The thing that’s had the most reaction is the deep-fried spaghetti and meatballs on a stick. That was inspired by something served at a state fair, but of course I had to put my own spin on it. There were some more extreme recipes that we planned on including, but decided to pull at the last minute. I didn’t want the book to be some tome of “EXTREME EATING WITH THINGS ON A STICK!!!!!”
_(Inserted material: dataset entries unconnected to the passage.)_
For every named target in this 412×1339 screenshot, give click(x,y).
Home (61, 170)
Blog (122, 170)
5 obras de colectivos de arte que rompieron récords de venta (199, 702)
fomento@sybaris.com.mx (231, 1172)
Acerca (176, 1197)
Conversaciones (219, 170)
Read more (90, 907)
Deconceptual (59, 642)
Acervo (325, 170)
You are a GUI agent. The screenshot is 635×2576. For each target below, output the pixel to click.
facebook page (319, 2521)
I’m writing to you from Minneapolis–St. Paul, home to the great Minnesota State Fair, arguable birthplace of the food-on-a-stick concept. Please tell me you made it out to the fair here, and if not, explain what was so darn-tootin’ great about the fairs you did attend and document for the book. More generally: What was your research process, here?
Sadly, I have yet to make it to the epicenter of food on a stick, the Minnesota State Fair. I can’t tell you how greatly this pains me. With plenty of friends in Minneapolis and St. Paul, I heard how much I needed to make it there for research. Very tight deadlines didn’t allow a visit. I did manage to get in two state-fair visits in California and a quick trip to Southeast Asia where I devoured more satay than you could ever imagine. As far as my research was involved, it included tons of note-taking, photo-snapping, and huge amounts of caloric intake all for the sake of my book. If it was on a stick, I’d eat it, no exceptions.

A bit of a biographical question for you—which came first, the love of food, or the love of photography? And at what point in your career did you bring them together?
I grew up in a Mexican American household in Texas, and the kitchen was the center of our home. My parents were very big on getting us in the kitchen, and they always encouraged us to cook and experiment. Years later I actually began working in the food industry at Whole Foods, first as a bagger and then moving up to art and creative director.
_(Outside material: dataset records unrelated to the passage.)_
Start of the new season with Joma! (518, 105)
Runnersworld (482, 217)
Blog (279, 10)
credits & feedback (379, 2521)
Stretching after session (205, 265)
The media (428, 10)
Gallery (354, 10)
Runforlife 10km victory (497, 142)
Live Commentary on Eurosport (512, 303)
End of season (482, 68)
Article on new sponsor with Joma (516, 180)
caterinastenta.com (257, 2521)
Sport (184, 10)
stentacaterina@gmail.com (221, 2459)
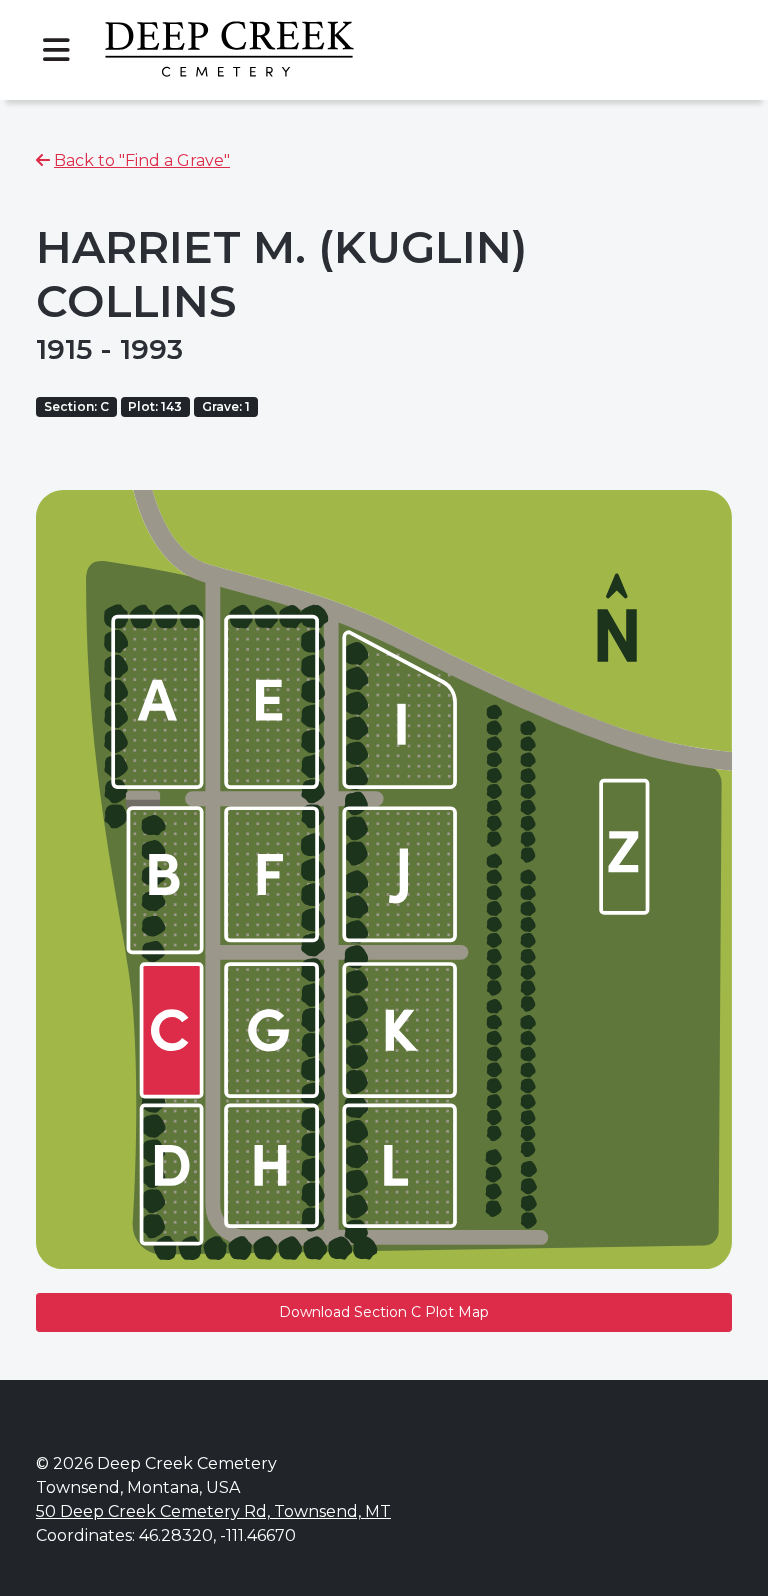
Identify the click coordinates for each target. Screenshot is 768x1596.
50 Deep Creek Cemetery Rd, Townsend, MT (213, 1511)
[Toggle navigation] (56, 50)
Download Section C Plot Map (384, 1312)
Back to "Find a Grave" (142, 160)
I began to art-direct numerous food shoots, and really loved and admired the photographic process. I picked up a camera and didn’t put it down for three years as I figured out how it worked, not always to the best results! I’ve been shooting full time for the past few years and absolutely love it.

What’s next for you?
I have a few books that I’d love to do on my own, but in the meantime I’ll be photographing a few more cookbooks later this year. It’s an absolute dream job, and I wouldn’t want to do anything else. I just recently taped an episode with Paula Deen and have a few other TV things in the pipeline, so we’ll see just how bad I can embarrass myself on national television. Oh, and a trip to the Minnesota State Fair so I can bring my research full circle.